A series of positive reviews
On the morning of October 8, FTSE Russell announced the upgrading of Vietnam's stock market to the secondary emerging market group, effective from September 21, 2026 after a mid-term review in March 2026.
This is considered a historic milestone for Vietnam's stock market and Vietnam will benefit in the coming decades thanks to strong capital market reforms.
In the trading session on October 8, caution with the mid-term assessment information in March 2026 caused many industry groups to suddenly weaken. VN-Index fell below the reference level after a rather enthusiastic opening. The return of net buying by foreign investors, with nearly 234 billion VND, helped VN-Index increase by 12.53 points to 1,697.83 points.
Liquidity reached more than 33 trillion VND, improved compared to many previous sessions.
In contrast to retail investors, most experts from securities companies and financial institutions have positive assessments.
Mr. Gary Harron, Head of Securities Services - HSBC Vietnam, assessed that after much waiting, the day of Vietnam's stock market being upgraded has finally come. Although it comes with conditions, this is still a sign of Vietnam's rising international position, at the same time opening up opportunities to benefit long-term from strong capital market reforms.
According to Mr. Gary Harron, Vietnam has risen against all skepticism, once again affirming its superior position in the group of frontier and emerging markets, with a GDP growth rate of 8.23% in the third quarter - the highest since 2011, except for 2022 with 14.38% when Vietnam begins to recover from the Covid pandemic.

HSBC experts said that the upgrade will take effect from September 2026 after the mid-term review in March 2026. The review aims to assess Vietnam's progress in facilitating global securities brokerage firms to participate in the market, a key factor to support index replication activities.
Mr. Hoang Viet Phuong, Director of VNDirect Research and Investment Consulting, commented that FTSE's announcement to upgrade Vietnam's stock market is a historic milestone after 7 years on the waiting list.
This reflects Vietnam’s strong commitment to promoting comprehensive reforms to enhance transparency and bring it into line with international standards, thereby creating a more favorable and accessible investment environment for global capital flows.
A qualitative step forward
Gary Harron assessed that with the upgrade, although conditional, Vietnam is only two places away from the leading group of “developed markets”. This result is also a recognition of the joint efforts of the government , management agencies and market members. Notably, the relevant agencies have announced plans to achieve the MSCI Emerging Market classification by 2030, expecting to open up larger investment flows.
According to him, the upgrade of the stock market is not just a formality.

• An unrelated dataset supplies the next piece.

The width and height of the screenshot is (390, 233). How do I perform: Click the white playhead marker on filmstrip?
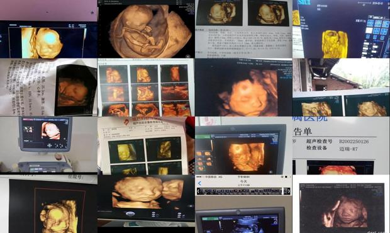click(x=283, y=191)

It affects everything from the way analysts and the media view a market to the asset allocation decisions of investors globally.
In particular, for Vietnam, removing the frontier market label means recognition and assurance. Changing the classification can have a major impact on investor behavior and confidence, altering the market’s long-term economic development trajectory and reducing dependence on any one trading partner.

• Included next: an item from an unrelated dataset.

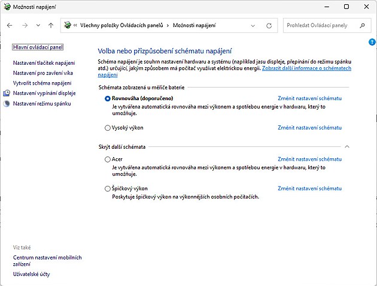Click Změnit nastavení schématu for Vysoký výkon
The height and width of the screenshot is (286, 377).
tap(309, 128)
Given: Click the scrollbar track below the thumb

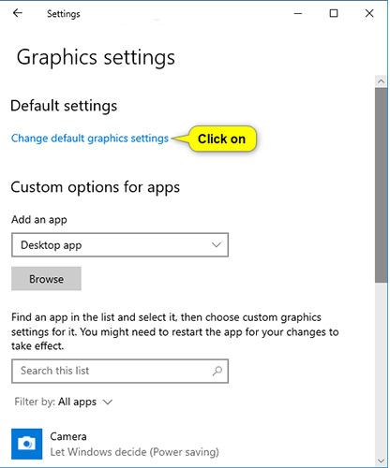Looking at the screenshot, I should (x=381, y=368).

Vietnam’s capital market has made progress in many aspects, both in quantity and quality. Market capitalization and the number of trading accounts have increased more than sevenfold over the past decade (currently reaching nearly 11 million accounts).
This year alone, the VN-Index has increased by a third, surpassing its Covid peak when optimism about Vietnam's role in the global supply chain was at its highest.
HSBC experts believe that the stock market's upgrade this time will further promote the reform momentum. Vietnam's stock market has come a long way and can go further. The participation of long-term institutional investors, such as pension funds, which play a large role in more developed markets, can improve stability and increase companies' access to capital.
HSBC Global Investment Research forecasts potential foreign capital flows could reach $3.4-10.4 billion from active and passive investment funds after the upgrade.
VNDirect believes that after being upgraded, it is estimated that Vietnam can attract about 1-1.5 billion USD from open-end funds and ETFs tracking FTSE indexes.
Some stocks that are likely to benefit directly from the FTSE upgrade include VIC, VHM, VCB, SSI, MSN, VNM,FPT , HPG...
Regarding market developments, according to VNDirect, most of the optimism surrounding Vietnam's market upgrade has been reflected in recent developments.
The VN-Index has risen about 33% year-to-date, bringing valuations closer to the MSCI emerging markets average. While foreign inflows are expected to pick up, large allocations to Vietnam may not happen immediately – only a few active funds may allocate early before the official upgrade on September 21, 2026.
Therefore, the market may react quickly to the announcement from FTSE before shifting its focus back to fundamentals: third-quarter business results of listed companies, growth support policies from the Government, macroeconomic stability, and Vietnam's medium- and long-term growth story.
According to Maybank Investment Bank (MSVN), it is expected that after a month of accumulation in October, the VN-Index will continue its upward trend with a target of 1,800 points, boosted by expansionary fiscal and monetary policies, stronger corporate profits in the fourth quarter and the possibility of foreign capital flows returning.